Enjoying the London Design Festival this weekend. I like design, although I prefer that which is applied to social purposes, not so much the purely aesthetic or the luxurious. The Creative Unions exhibition at Central St Martins is a little bit more political, and the PlasticScene is about creative uses of waste plastic.
I’m looking forward to the (re?)development of a universal but distributed set of systems and protocols that lets me find and communicate with peers and friends, without me needing to ‘be’ on any particular platform or to invest into any particular medium.

I like communities but I don’t particularly like platforms, as the medium too often dictates the message and the way of being. To edit a thought because it doesn’t fit into a database, and to lose a friend, in a cyber space with no geography, because they moved to another neighbourhood, well that’s a strange thing.

I just wanna exchange information, man. I don’t want an account.

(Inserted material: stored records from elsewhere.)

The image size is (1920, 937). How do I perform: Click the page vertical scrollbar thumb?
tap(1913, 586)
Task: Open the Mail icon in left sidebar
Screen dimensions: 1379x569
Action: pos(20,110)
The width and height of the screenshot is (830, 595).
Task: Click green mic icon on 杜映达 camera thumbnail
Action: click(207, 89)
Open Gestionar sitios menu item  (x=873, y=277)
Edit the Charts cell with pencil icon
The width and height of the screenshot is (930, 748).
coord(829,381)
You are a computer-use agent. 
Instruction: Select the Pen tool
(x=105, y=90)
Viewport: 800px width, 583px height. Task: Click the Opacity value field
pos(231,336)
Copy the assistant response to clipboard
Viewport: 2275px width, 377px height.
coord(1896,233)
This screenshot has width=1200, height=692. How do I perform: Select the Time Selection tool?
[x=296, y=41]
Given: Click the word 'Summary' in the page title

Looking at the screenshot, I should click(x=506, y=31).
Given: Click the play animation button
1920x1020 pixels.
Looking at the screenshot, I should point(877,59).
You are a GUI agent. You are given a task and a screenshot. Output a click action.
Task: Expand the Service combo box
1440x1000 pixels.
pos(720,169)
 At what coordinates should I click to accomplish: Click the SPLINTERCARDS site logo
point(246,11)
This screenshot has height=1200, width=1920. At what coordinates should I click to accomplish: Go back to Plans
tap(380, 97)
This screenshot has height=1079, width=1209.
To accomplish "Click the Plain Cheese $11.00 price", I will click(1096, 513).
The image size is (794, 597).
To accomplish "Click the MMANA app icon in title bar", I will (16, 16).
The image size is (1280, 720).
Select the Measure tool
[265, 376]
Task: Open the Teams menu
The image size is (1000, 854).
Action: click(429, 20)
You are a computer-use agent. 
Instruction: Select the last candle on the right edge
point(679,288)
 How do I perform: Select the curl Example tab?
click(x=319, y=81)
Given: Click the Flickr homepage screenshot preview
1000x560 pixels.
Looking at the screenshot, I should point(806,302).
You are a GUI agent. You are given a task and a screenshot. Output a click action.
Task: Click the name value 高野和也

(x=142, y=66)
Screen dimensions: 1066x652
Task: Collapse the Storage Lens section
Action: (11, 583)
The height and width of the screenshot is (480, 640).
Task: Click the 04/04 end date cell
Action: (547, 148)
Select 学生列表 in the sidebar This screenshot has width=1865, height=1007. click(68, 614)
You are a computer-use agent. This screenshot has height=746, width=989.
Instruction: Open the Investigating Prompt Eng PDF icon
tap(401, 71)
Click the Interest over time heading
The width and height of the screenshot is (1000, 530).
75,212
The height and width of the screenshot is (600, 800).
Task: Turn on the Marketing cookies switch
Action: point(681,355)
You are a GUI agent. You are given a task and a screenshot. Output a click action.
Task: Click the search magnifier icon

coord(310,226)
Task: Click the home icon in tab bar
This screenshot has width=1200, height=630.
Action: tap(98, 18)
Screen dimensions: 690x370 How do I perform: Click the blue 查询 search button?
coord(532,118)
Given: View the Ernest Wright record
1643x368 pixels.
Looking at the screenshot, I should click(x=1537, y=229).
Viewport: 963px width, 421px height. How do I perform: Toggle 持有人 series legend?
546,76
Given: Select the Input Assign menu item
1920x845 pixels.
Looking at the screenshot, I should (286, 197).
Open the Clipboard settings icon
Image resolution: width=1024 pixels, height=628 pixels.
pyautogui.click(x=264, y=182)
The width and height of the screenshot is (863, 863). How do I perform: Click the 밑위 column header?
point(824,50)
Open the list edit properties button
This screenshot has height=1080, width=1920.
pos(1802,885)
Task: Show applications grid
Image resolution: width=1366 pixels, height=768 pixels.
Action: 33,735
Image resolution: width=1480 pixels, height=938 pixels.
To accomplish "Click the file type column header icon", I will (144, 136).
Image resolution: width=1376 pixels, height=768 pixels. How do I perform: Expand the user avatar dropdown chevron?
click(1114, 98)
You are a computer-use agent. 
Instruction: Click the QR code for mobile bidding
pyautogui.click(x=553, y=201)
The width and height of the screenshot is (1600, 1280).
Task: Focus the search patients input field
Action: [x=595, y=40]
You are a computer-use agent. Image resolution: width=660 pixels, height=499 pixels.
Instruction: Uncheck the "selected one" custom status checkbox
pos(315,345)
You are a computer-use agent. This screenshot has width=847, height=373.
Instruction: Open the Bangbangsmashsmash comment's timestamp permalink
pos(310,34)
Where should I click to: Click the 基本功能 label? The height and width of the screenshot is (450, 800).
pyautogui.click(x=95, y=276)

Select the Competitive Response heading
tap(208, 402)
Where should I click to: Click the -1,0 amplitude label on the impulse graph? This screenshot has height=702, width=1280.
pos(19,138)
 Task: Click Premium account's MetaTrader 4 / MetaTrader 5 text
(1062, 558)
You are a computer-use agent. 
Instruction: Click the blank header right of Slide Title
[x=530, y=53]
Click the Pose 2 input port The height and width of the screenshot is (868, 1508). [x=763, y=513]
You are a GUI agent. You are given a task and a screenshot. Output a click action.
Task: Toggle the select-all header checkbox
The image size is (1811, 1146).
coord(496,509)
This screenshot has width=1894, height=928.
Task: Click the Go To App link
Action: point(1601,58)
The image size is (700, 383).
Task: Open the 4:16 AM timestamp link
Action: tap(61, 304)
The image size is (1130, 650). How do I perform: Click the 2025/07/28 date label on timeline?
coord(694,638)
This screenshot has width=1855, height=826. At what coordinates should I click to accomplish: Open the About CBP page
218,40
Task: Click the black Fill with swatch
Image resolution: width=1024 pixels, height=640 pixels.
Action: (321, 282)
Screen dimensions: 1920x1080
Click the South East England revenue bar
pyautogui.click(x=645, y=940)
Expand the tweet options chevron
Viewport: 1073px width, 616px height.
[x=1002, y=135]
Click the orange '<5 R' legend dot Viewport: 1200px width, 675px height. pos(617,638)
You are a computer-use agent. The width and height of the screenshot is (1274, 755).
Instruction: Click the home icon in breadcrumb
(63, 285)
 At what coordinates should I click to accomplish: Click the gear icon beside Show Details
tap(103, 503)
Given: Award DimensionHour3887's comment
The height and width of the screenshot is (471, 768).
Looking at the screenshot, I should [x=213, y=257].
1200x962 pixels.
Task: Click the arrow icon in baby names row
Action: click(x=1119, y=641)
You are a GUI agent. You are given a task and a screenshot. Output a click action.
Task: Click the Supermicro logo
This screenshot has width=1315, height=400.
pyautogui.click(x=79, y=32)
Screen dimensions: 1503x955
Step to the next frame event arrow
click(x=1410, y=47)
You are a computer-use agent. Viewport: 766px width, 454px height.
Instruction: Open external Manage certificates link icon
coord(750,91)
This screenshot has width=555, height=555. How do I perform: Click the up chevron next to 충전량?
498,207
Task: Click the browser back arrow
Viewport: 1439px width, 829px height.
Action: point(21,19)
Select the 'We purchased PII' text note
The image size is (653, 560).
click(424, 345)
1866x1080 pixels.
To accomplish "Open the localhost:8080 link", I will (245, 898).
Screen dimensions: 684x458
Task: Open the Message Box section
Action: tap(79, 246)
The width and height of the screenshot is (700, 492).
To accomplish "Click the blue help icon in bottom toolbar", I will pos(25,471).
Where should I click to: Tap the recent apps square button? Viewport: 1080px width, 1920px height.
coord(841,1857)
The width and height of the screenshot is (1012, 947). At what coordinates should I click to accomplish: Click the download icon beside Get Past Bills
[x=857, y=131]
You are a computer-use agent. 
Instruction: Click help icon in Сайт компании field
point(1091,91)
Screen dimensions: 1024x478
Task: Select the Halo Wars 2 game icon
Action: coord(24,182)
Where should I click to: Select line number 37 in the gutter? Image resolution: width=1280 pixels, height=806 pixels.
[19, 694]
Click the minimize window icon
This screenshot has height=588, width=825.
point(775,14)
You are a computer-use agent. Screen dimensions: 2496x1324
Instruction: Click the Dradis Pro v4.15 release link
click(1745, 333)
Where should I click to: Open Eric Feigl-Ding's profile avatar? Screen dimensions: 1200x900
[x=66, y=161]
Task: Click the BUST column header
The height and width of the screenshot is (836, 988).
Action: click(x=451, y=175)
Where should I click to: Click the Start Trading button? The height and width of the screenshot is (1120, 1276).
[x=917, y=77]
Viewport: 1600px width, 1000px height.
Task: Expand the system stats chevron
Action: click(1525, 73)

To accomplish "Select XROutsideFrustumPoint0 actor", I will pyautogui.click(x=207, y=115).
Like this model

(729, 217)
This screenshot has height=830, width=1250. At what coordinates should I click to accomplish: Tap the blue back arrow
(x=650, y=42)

Mark Greif’s Against Exercise is a hoot. “The haste to live one’s mortal life diminishes. The temptation toward perpetual preservation grows. We preserve the living corpse in an optimal state, not so we may do something with it, but for its own good feelings of eternal fitness, confidence, and safety. We hoard our capital to earn interest, and subsist each day on crusts of bread. But no one will inherit our good health after we’ve gone. The hours of life maintenance vanish with the person.”
I’m enjoying Doughnut Economics so far. Kate Raworth suggests the new economy needs to be a mix of the market, the household, the state, and the commons. Rather than the current paradigm that suggests the market can handle everything.